In a joint statement, professors Rama Thirunamachandran and Karen Cox, the vice-chancellors of Canterbury Christ Church and Kent respectively, stated their intentions for it to contribute to improved healthcare provision across the South East.

They added: "We are delighted that our joint bid for establishing the county’s first medical school has been successful.

‘Our ambition is to develop a school that will become a beacon for first class medical education and research, and the first choice for all those aspiring to achieve excellence in person-centred medical care in the UK. We remain confident that, by providing distinctive, socially diverse and insightful graduates, the Kent and Medway Medical School will enable, influence and drive changes within the clinical workforce to deliver high quality healthcare across the region.

‘We would also like to thank all those who supported our bid. Their support and encouragement has been invaluable, and we look forward to continuing a close working relationship as we move towards delivery of this important new development for the county and region.’

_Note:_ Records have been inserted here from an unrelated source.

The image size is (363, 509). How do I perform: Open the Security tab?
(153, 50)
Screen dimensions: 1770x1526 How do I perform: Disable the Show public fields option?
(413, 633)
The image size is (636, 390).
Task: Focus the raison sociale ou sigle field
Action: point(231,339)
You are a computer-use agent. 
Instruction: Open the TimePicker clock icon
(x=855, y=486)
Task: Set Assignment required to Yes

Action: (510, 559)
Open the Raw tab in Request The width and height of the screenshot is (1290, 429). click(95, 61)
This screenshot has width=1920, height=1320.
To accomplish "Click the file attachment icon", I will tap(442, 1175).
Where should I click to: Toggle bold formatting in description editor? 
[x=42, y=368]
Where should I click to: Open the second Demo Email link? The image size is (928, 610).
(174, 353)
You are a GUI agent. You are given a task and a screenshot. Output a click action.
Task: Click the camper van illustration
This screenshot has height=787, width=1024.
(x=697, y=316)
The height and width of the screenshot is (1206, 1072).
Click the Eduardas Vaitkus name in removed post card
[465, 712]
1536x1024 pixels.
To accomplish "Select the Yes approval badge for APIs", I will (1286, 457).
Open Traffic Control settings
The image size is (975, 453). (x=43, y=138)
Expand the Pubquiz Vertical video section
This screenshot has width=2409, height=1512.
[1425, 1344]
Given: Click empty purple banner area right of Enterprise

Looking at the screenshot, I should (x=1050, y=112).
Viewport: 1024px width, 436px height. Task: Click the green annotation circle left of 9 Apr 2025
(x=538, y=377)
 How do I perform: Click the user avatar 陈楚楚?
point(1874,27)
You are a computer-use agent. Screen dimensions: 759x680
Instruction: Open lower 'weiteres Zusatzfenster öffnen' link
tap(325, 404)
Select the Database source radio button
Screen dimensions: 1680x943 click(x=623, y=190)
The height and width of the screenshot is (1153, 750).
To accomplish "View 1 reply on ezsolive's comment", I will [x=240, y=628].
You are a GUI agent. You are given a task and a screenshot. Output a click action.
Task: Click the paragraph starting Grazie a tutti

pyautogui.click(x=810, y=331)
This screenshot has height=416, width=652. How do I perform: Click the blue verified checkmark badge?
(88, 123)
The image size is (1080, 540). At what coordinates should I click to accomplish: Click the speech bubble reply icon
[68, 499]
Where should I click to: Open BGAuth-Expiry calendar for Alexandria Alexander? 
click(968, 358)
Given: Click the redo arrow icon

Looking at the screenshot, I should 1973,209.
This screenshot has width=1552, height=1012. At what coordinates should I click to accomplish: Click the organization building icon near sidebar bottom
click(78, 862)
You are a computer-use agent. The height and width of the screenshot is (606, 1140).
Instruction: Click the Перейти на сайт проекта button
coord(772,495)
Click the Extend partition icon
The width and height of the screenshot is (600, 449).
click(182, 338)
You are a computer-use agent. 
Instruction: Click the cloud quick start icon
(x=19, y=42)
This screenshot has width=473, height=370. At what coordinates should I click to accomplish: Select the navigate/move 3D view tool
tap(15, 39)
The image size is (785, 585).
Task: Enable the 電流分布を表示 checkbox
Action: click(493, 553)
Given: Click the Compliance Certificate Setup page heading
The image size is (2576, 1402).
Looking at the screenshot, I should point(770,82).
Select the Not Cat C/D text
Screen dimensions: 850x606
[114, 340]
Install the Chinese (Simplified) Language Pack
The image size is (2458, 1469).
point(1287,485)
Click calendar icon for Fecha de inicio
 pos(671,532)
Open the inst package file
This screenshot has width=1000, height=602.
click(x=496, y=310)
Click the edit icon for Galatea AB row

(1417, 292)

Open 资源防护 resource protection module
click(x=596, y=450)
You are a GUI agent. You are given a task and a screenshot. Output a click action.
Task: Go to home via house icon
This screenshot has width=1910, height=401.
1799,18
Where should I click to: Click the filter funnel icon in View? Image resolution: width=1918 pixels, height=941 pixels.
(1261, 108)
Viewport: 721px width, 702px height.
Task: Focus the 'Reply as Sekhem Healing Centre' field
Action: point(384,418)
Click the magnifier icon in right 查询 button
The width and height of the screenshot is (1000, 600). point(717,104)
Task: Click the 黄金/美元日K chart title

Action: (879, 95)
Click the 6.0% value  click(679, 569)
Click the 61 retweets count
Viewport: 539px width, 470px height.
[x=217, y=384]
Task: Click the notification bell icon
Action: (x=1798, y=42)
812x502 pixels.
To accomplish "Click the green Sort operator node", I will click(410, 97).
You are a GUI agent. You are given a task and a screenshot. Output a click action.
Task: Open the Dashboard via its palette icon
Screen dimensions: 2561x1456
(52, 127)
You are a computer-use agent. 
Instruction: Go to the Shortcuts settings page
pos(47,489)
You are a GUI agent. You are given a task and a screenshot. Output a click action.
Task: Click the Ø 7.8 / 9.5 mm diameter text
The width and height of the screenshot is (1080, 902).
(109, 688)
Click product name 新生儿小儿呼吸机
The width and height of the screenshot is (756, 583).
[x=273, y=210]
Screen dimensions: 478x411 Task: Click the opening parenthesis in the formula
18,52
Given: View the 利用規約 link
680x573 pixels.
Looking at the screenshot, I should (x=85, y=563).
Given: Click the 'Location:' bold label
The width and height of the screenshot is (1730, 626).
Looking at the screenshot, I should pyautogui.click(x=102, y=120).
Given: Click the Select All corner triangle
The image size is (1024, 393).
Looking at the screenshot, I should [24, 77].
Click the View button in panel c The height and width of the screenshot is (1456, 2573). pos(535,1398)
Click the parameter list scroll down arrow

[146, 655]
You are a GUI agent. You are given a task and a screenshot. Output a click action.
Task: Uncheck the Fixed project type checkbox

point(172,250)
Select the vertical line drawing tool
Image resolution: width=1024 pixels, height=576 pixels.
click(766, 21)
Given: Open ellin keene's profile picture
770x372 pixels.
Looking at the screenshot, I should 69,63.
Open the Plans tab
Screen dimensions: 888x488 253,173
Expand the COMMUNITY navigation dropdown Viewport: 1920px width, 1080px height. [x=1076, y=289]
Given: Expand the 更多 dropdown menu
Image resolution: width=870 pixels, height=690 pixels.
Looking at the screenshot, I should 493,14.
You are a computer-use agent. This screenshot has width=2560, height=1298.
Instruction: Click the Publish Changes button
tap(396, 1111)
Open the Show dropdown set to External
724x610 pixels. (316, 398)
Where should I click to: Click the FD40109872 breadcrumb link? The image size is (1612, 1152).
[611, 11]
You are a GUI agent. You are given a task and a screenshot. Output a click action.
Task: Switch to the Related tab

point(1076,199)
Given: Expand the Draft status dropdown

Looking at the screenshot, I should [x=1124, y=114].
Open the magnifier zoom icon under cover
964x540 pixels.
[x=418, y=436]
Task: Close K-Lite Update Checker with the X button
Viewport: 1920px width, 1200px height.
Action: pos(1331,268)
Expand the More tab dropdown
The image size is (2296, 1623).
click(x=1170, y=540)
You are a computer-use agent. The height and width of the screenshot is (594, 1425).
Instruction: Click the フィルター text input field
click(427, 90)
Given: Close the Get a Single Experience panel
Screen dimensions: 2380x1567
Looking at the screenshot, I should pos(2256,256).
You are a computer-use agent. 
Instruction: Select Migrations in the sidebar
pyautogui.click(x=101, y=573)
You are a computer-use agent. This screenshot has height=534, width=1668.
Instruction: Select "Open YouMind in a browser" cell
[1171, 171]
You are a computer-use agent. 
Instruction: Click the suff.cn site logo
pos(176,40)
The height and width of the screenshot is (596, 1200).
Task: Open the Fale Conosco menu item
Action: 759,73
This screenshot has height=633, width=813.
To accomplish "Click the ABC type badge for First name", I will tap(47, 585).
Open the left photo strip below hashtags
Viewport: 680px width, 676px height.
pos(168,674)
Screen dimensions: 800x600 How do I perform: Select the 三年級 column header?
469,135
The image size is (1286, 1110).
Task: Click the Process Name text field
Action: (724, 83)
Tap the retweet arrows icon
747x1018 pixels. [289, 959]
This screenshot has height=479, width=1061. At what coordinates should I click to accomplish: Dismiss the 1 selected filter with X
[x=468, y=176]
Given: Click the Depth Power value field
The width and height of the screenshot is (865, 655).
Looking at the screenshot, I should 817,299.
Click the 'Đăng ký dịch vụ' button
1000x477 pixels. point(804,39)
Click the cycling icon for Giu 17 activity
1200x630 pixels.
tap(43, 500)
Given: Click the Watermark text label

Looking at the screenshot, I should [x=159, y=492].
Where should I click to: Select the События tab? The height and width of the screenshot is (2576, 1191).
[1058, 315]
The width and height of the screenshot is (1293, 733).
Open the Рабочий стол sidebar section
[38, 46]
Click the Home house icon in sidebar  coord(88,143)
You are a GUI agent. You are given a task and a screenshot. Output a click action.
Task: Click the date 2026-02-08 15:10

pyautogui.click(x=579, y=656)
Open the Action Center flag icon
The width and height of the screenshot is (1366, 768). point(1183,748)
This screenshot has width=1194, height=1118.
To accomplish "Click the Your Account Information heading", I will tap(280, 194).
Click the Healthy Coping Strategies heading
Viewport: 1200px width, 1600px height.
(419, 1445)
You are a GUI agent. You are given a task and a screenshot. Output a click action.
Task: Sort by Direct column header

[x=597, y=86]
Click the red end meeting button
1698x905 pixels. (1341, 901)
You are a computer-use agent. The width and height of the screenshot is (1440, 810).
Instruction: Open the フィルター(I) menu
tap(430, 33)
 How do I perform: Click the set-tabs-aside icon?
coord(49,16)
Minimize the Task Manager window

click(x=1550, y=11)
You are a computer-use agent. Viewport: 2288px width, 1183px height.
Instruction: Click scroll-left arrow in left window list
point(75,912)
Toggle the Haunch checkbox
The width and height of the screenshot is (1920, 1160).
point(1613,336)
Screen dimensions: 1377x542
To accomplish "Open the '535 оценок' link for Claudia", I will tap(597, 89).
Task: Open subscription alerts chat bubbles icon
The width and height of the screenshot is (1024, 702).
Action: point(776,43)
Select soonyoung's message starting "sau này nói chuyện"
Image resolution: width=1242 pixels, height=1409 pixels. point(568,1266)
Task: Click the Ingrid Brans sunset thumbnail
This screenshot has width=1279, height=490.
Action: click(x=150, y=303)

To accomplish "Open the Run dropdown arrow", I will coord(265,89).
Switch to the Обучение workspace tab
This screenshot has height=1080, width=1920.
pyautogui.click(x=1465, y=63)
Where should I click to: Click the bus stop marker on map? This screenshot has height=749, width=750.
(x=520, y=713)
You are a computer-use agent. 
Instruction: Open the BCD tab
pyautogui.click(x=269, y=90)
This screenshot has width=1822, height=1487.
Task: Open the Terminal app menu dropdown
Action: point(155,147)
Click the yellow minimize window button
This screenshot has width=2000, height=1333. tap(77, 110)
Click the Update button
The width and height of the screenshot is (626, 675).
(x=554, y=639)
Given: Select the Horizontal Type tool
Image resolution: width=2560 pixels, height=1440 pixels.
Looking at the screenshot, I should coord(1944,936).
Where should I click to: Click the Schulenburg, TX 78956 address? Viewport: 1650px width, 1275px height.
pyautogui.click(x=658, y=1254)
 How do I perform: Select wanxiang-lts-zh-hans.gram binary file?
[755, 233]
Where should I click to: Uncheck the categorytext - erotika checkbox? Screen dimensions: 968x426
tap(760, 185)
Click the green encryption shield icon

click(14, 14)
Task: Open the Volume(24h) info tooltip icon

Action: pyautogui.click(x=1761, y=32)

Video: Karen Cox, speaking at the time of the original proposals

Kent and Medway healthcare chief, Glenn Douglas, added: “We have been clear that the region has a big problem staffing NHS posts, and this is causing significant strain on health services.

“Having a medical school locally is known to provide an essential boost to recruitment and retention.

“We want local people to seriously consider health and care as a career and the universities will now be offering an extensive range of courses, including medicine.”

The institutions applied for funding after the government pledged to create an additional 1,500 medical places by 2020.

It received significant support from the region’s MPs, local councillors and NHS Trust chief executives.

On behalf of Medway Council, Cllr David Brake Portfolio Holder for Public Health, said: “We welcome the news that doctors in training will soon be studying in Medway. Our local universities already provide high quality further education and the new medical school adds to the opportunities available to learn new skills in Medway.

"The new courses include medicine and will attract medical students from far and wide, and will mean that medical training will join the existing professional training programmes for social workers, nurses and allied health professionals.

“This will benefit our local health care system as more doctors will be trained and work in local GP practices. I am also pleased with the Government’s plans to help students from disadvantaged backgrounds study at the new medical school. This will help increase access to these courses for local people, benefiting Medway communities.”

The bid for the Kent and Medway Medical School was submitted in November 2017. It was the culmination of over a year’s work by both institutions in response to the Government’s commitment to fund an additional 1500 medical places by 2020.

It was also supported by Brighton and Sussex Medical School, which will act as the ‘parent institution’ - one of the requirements of the General Medical Council (GMC) as a new medical school is established.